Discount points give you an opportunity to pre-pay interest on the loan, which results in being able to secure a lower interest rate for the life of the loan.
Unfortunately, there is not a standard “buy down” cost schedule when it comes to discount points. Depending on the market at the time you are ready to lock in your interest rate, the cost of the buy down will vary.
If your lender is transparent with you and gives you the ability to choose your interest rate, you might see something that looks like this.
This is a snap-shot of what a mortgage lender see when looking at interest rates showing the cost, or credit based on a FHA 30 year fixed mortgage.
You will also notice that the price changes depending on whether you lock the interest rate for 15, 30 or 45 days.
In this example, the interest rate appears on the left side in BOLD. Moving the the right, you will see either a cost, or discount points that you can pay to buy down the interest rate, or you will see a number in parenthesis.

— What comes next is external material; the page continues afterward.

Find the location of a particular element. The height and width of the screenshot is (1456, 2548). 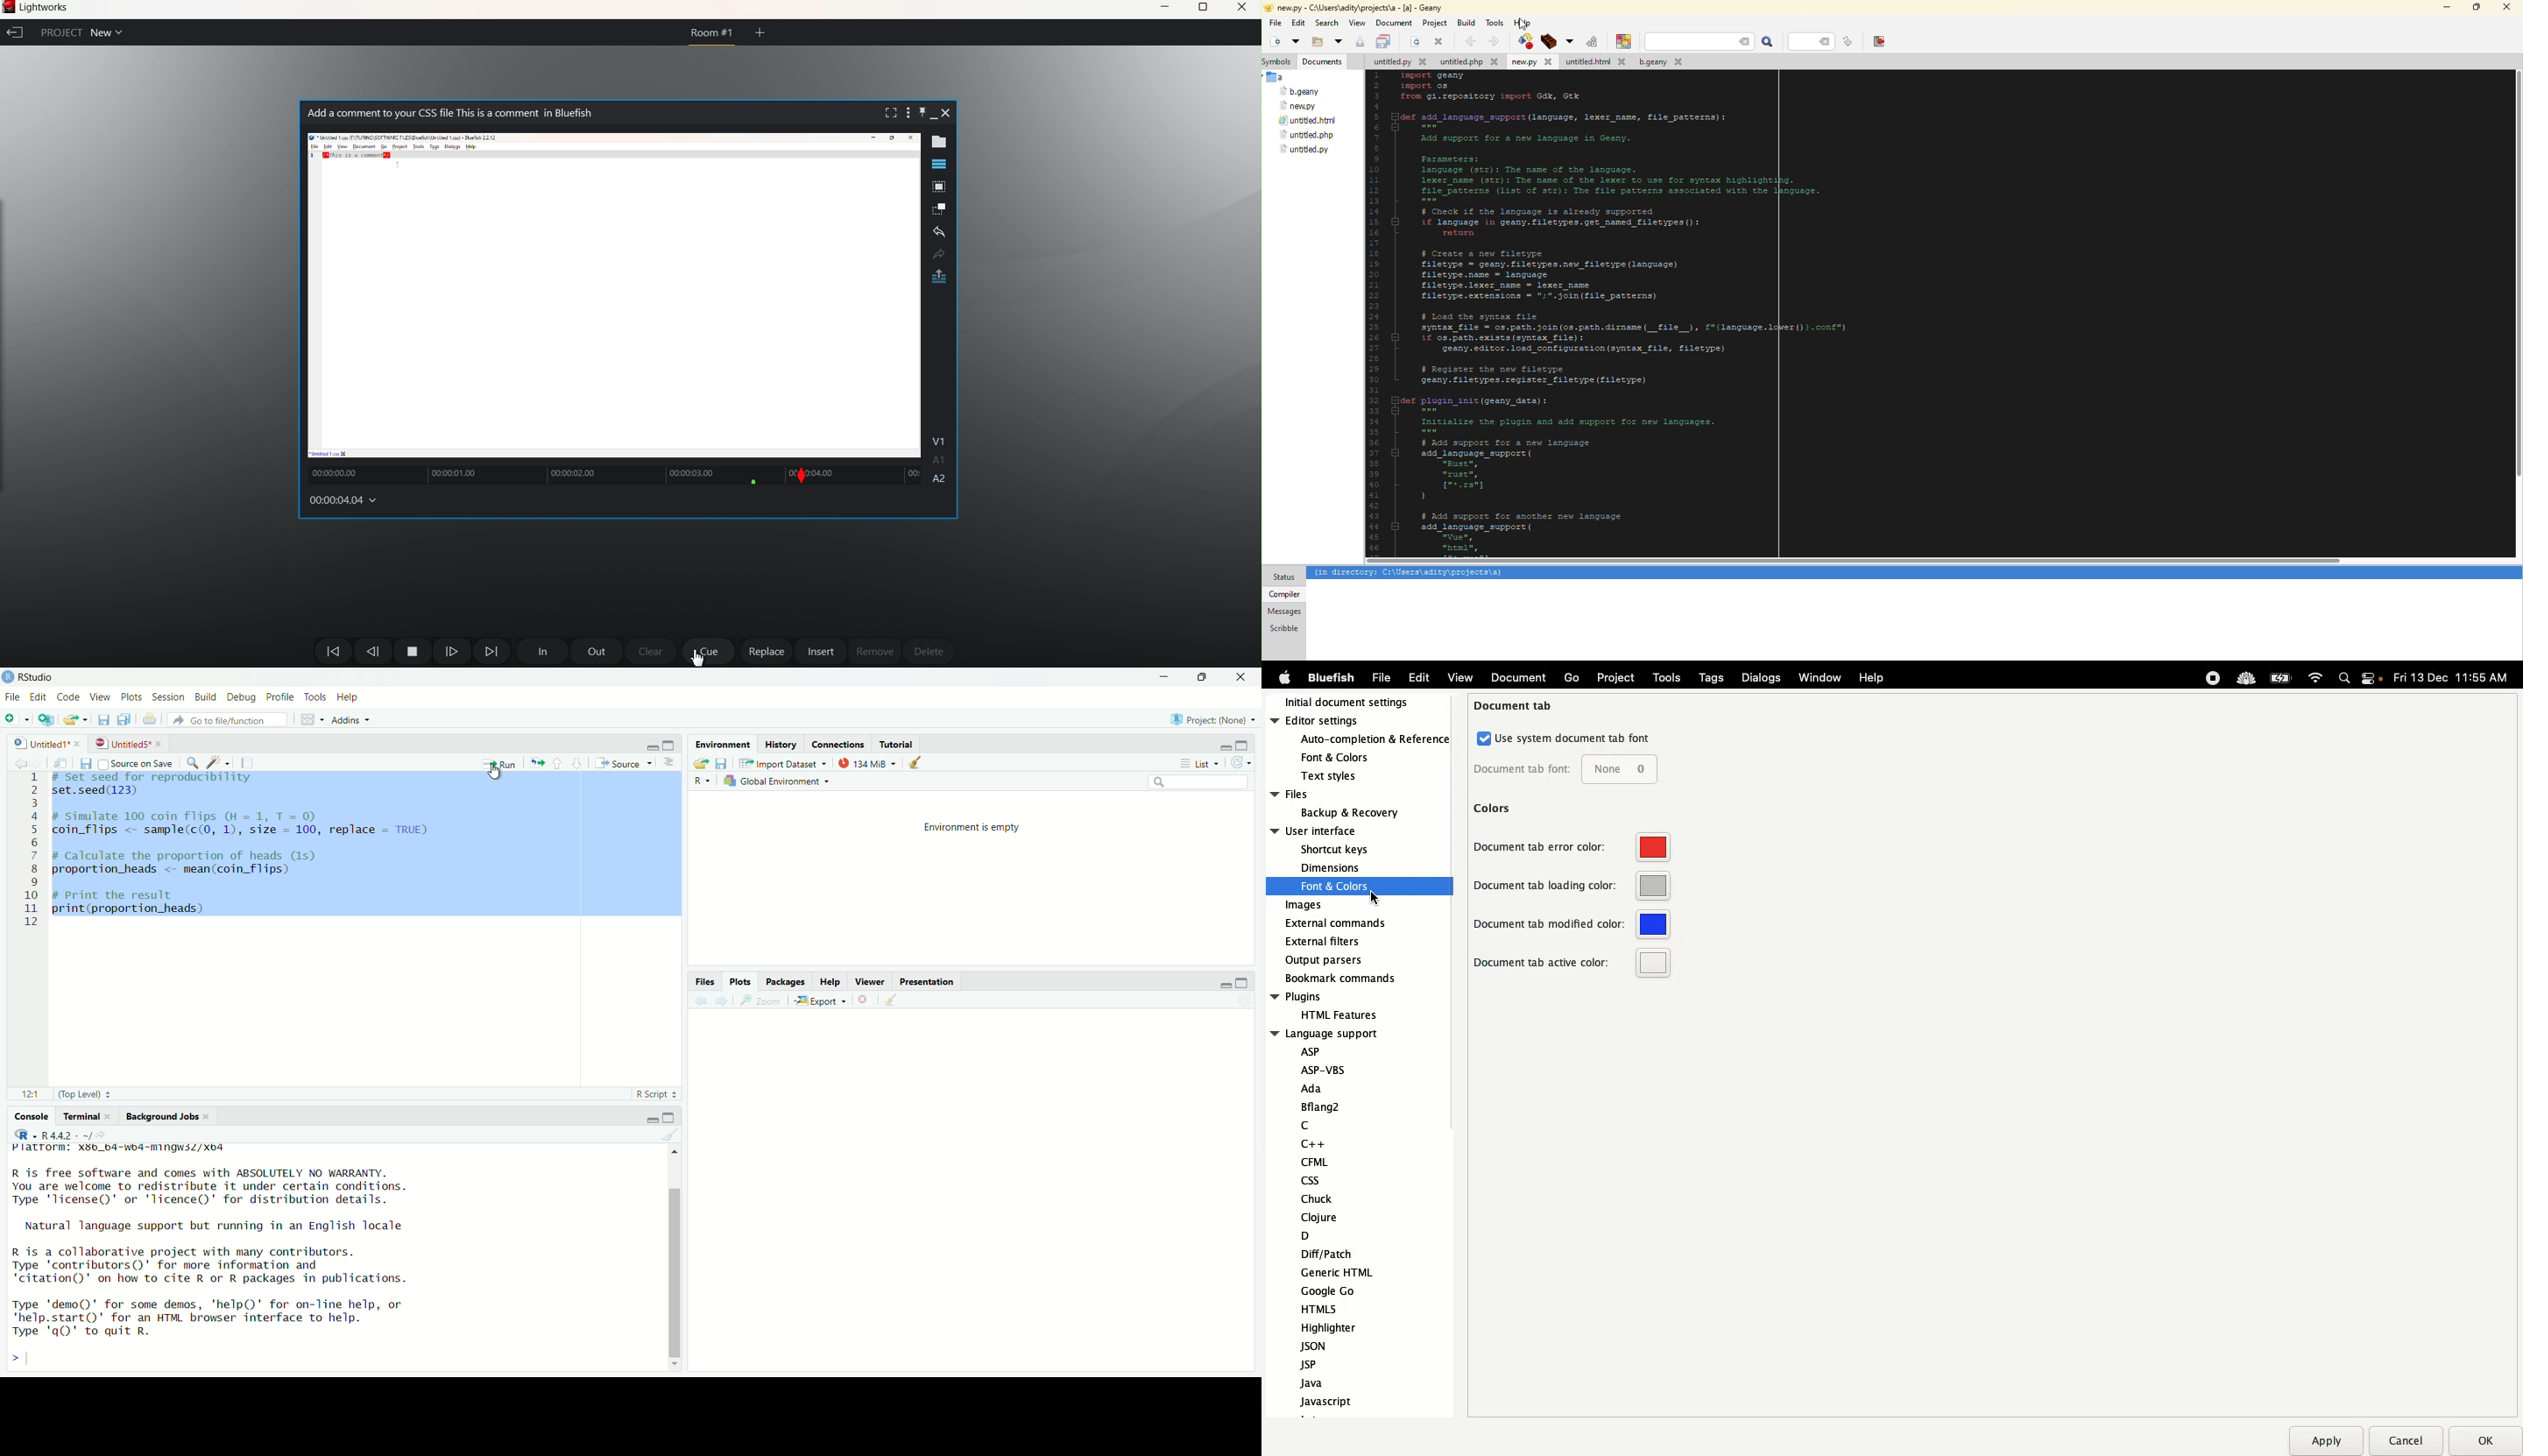

global environment is located at coordinates (776, 781).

When the number appears in parenthesis, this means that the lender will give you a credit to be applied toward closing costs.
Discount Points are an Investment
Because discount points are considered pre-paid interest, you may be able to take certain tax deductions by providing your accountant or CPA with the final closing statement from your loan transaction.
The real investment comes from calculating the break even point, and eventual long term savings of paying up-front discount points to reduce your interest rate for the life of the loan.
The key to realizing the benefit of paying discount points really comes down to how long you plan to stay in the home, or stay with the home loan.
Using the above pricing example, let’s look at using discount points to buy down the interest rate on a $300,000 FHA 30 year fixed loan to identify the point where this investment pays for itself and starts to benefit you, the borrower.
For this example, let’s say you want an interest rate under 4%. To lock in a 3.875% for the next 30 days, the cost is 2.107.
- Loan Amount – $300,000
- Multiplied by
- Discount points – 2.107
- Pre-paid interest cost = $6,321
So the question is, what did I get for $6,321?
How much does it lower my payment going from a 4.25% (with a little money coming back to you to cover closing costs) to 3.875%?
Let’s break this down:
- $300,000 @ 4.25% = $1,475.82 (principle and interest payment)
- compared to:
- $300,000 @ 3.875% = $1,419.71 (principle and interest payment)
What you’re left with is a $56.11 monthly savings. Now let’s divide the investment, $6,321 by the monthly savings of $56.11.
What we’ve got now is the number of months it will take to “break even” on our discount points investment.
Given the above scenario, it would take just under 10 years (112 months) before you will begin to realize an actual savings as a result of paying discount points.
Understanding Life of Loan Savings
The real benefit occurs further down the line after making payments for almost 9 years, and when you look at the life of loan savings (once all payments are made), this is where you really have gather the facts you’ll need to determine if discount points are a good financial decision for you and your family.
If you keep the loan in our example for the entire 30 year term, your $6,321 investment will save you $23,439.60 of interest by the time you own the home free and clear.
Life of loan savings is the biggest contributing factor to determining whether or not you should pre-pay interest, and pay discount points.
In the above example, for instance, FHA mortgage insurance is permanent for as long as you have the loan. It would make sense that as soon as you have enough equity, you most likely want to try to refinance to remove the mortgage insurance.
If you refinance, or sell your home, this directly affects your investment, cutting it short or eliminating the benefit entirely.
Creative Ways to Buy Down Interest Rate
Discount points do not have to come out of your pocket. You can ask the seller to contribute to your discount points, you can ask your real estate agent can provide a credit at closing.
The bottom line is that paying discount points is a great strategy if you are confident that you will not refinance or pay off the loan before you have a chance to realize the long term savings.
If you plan to stay in the home, and keep the loan for more than 7-10 years, you should at least have a conversation with your lender about discount points.
In the end it’s a math question. Do the numbers work?